第6話 山師の手口
飯富虎昌と共に長篠城に入った長坂昌国が大きく伸びをした。
新たに手に入れた長篠統治の傍ら、義信に申し付けられた仕事もこなした長坂昌国は、思わず息をもらした。
「まったく……若様も無茶なことをおっしゃる……」
「若がどうしたのだ」
「説得に使うゆえ、至急今川家重臣や国衆が内応を約束する書状を偽造しろと……。
まったく……それがしの字では、他の今川家臣に容易く見破られてしまいましょうに……」
「……………………」
首を傾げる長坂昌国をよそに、飯富虎昌はどこか嫌な予感がしていた。
果たしてそれは、本当に今川家の調略に使うものなのか、と。
「ニセの書状!?」
曽根虎盛の頭が真っ白になる。
嘘? あの書状が、すべて嘘だった!?
未だ混乱する曽根を尻目に、義信がクククと笑った。
「父上を言い包めるには、あれくらいした方が間違いないだろう」
万が一、長篠だけでは足りない時の保険のつもりだったが、信玄の反応を見るに間違いなく効果があった。
事実、最後のひと押しになったらしい。
「そのようなことをして……バレたら大目玉を食らいますぞ……!」
義信は不敵に笑った。
「嘘を真にすれば問題なかろう」
結果的に信玄を騙す形になってしまったが、これも勝つためである。
現在の兵力での三河攻略には不安も残る。
そのため、信玄からの援軍はなくてはならないものだった。
また、調略もこれから進めれば問題ない。
すでに今川家臣団は動揺しており、氏真を見限り徳川につく者も少なくないという。
徳川につく者がいるくらいなのだから、徳川より力があり、名門の家柄である武田家につく者が現れてもおかしくない。

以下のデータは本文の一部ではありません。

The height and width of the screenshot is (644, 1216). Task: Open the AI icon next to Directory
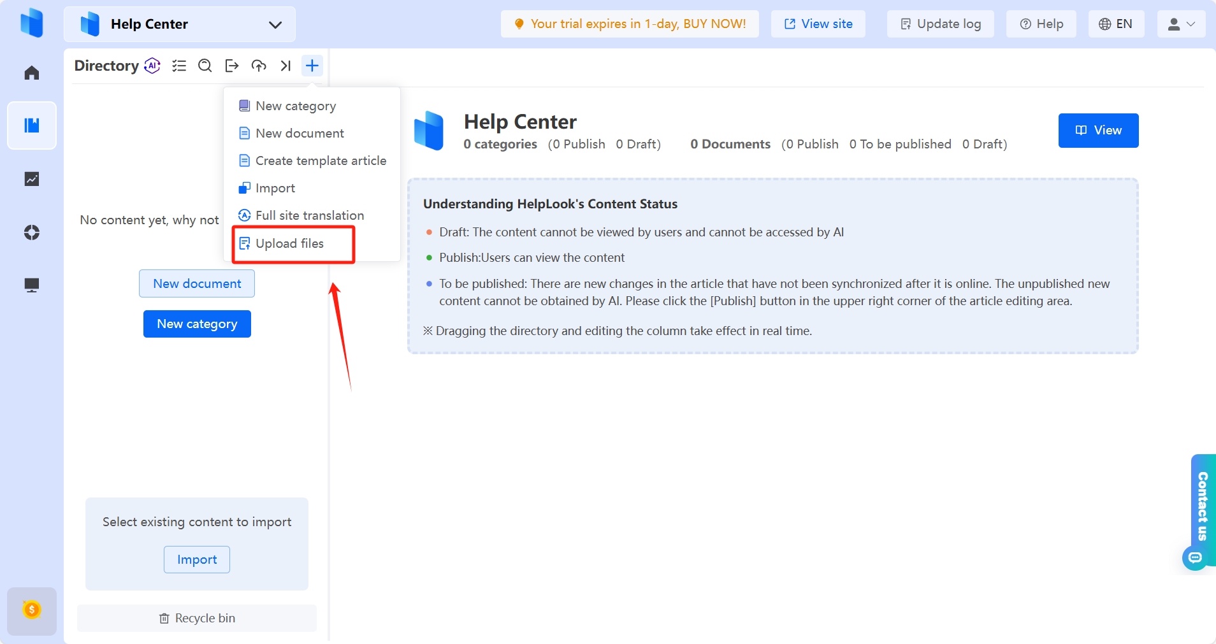(x=152, y=65)
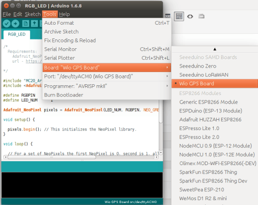Click the keyboard layout grid icon
258x205 pixels.
[x=179, y=16]
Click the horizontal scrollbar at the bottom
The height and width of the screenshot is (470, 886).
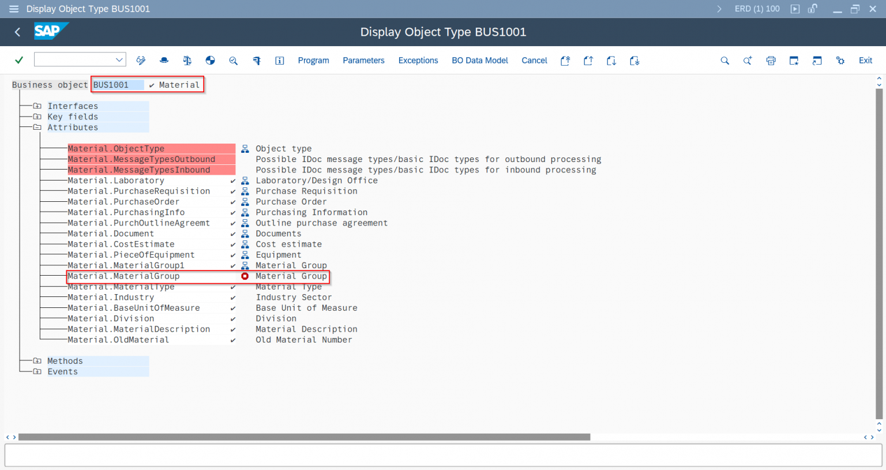pos(304,437)
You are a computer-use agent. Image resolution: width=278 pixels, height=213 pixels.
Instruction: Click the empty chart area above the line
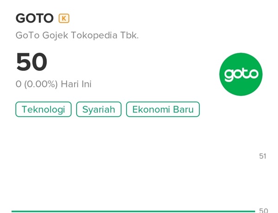pos(133,165)
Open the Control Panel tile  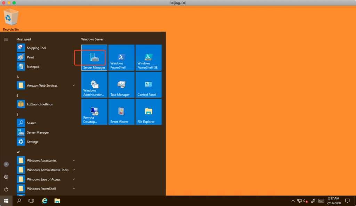[148, 85]
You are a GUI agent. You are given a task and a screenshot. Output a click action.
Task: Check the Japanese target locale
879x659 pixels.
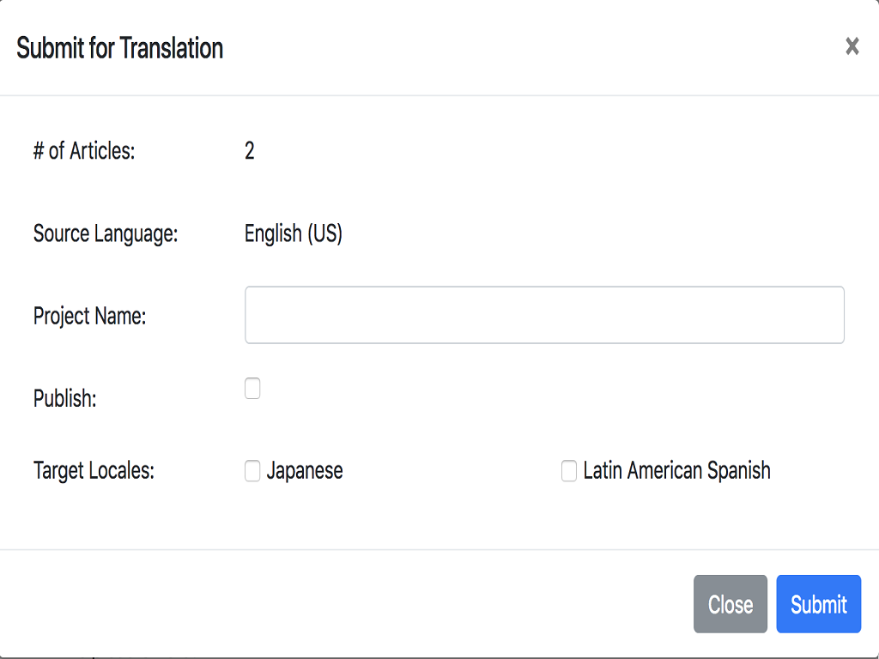click(x=252, y=470)
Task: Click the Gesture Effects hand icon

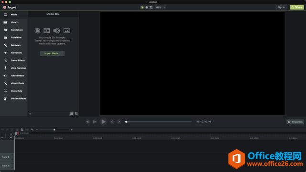Action: click(x=5, y=99)
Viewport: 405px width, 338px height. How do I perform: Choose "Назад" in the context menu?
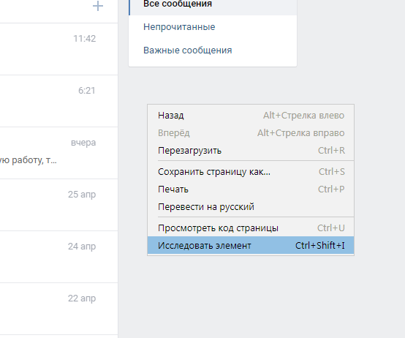tap(251, 116)
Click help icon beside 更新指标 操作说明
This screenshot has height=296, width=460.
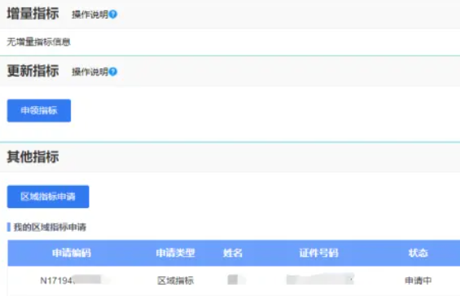pyautogui.click(x=113, y=72)
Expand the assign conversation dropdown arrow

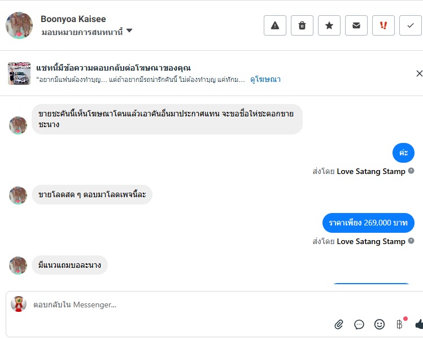[x=129, y=31]
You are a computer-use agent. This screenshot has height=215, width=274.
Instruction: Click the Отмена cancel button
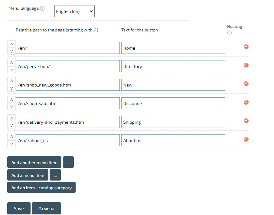click(46, 208)
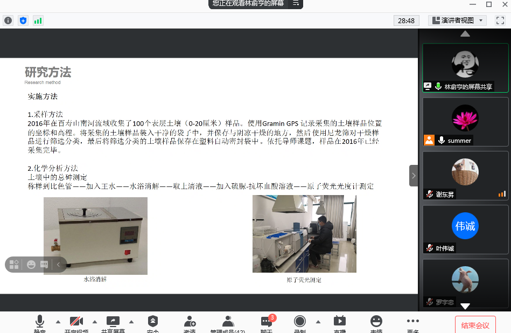Open the more options menu
Screen dimensions: 511x333
412,322
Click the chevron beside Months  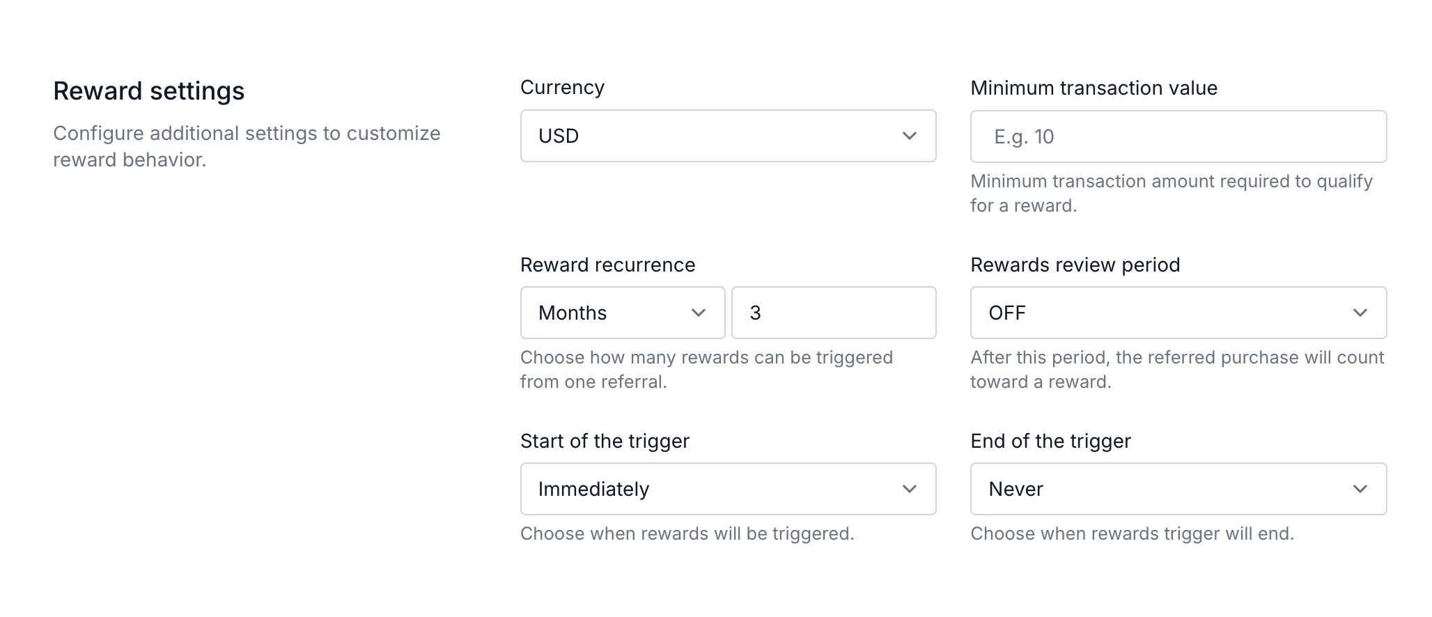698,313
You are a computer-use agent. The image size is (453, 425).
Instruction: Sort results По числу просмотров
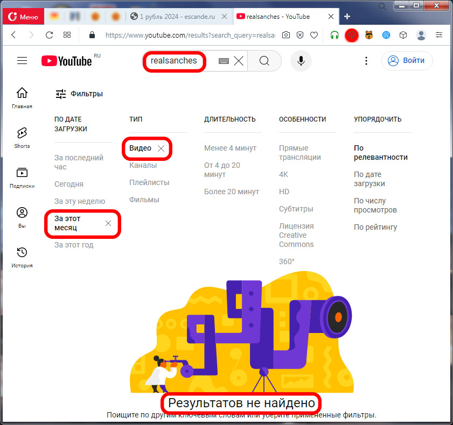point(375,205)
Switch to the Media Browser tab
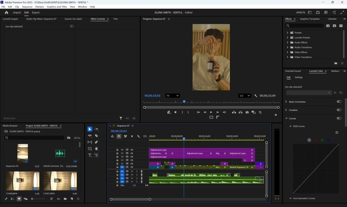This screenshot has height=207, width=347. coord(10,126)
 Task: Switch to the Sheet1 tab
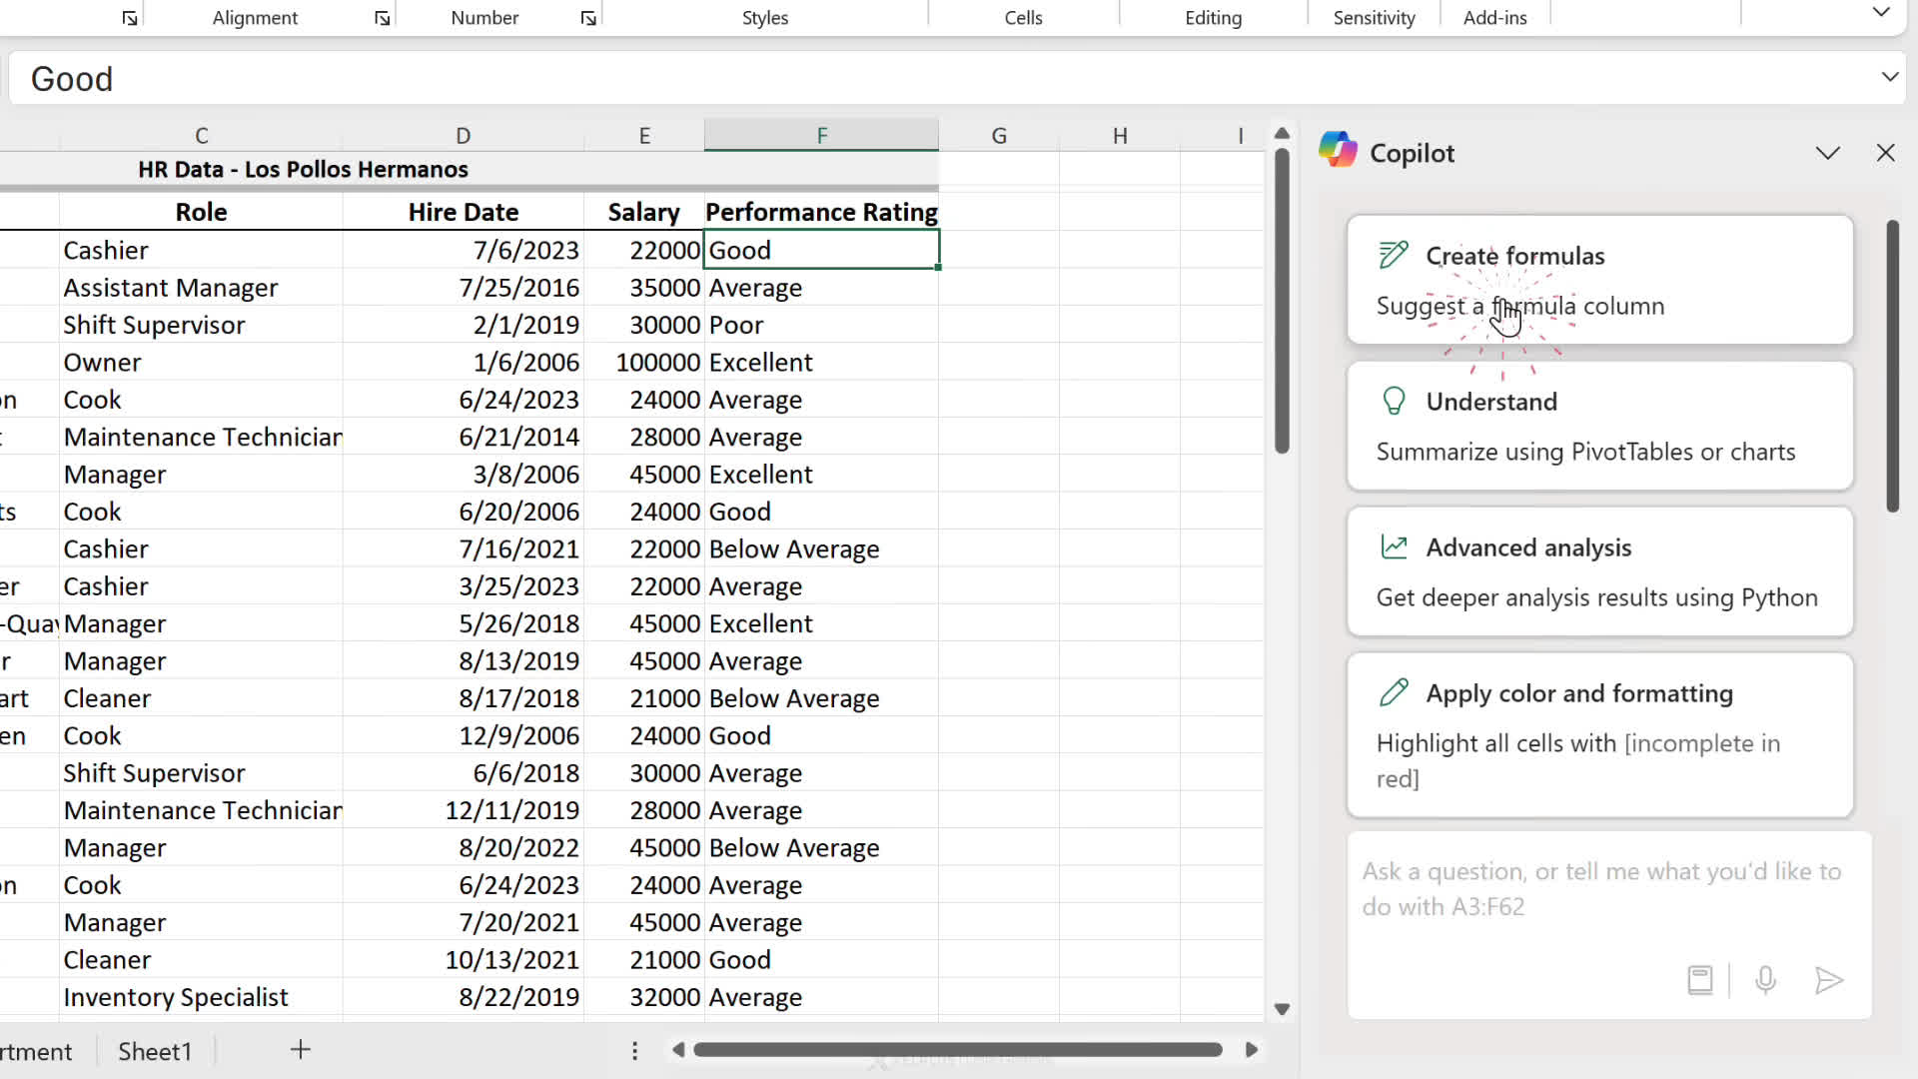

「今川はこれだけ弱っているのだ。……三河を完全に掌握すれば、向こうから話が来よう」
事実、三河侵攻を抗議する今川家とは別に、すでに遠江の国衆の一部から戦勝祝いが届いている。
このまま流れが武田に傾けば、労せず調略。ないし、今川家の切り崩しが進むのは目に見えていた。
「……勝利を確かなものにするべく、父上から援軍の約束も取りつけたのだ。次の戦で三河を獲るぞ!」
「はっ!」
義信が次の目標を宣言すると、曽根虎盛が頷いた。
長篠城に戻ると、戦で荒れ果てた領地を治めるのと同時に、三河平定に向け徴兵を開始した。
高遠城から用意した兵力がおよそ3000。
長篠から徴兵した兵が2000。
いずれもかなり無茶な徴兵だったが、この一戦で三河を獲れるのなら安いものだ。
「準備はいいな、
「はっ! 我が赤備えにて、徳川の若造を蹴散らしてみせましょうぞ!」
飯富虎昌が槍を高く掲げると、赤備えたちが雄叫びを上げる。
士気は十分らしい。
「いくぞ! この戦に勝てば、私は三河の国主だ!」
永禄9年(1566年)8月。
三河平定に向け、義信率いる武田軍が長篠城を出陣するのだった。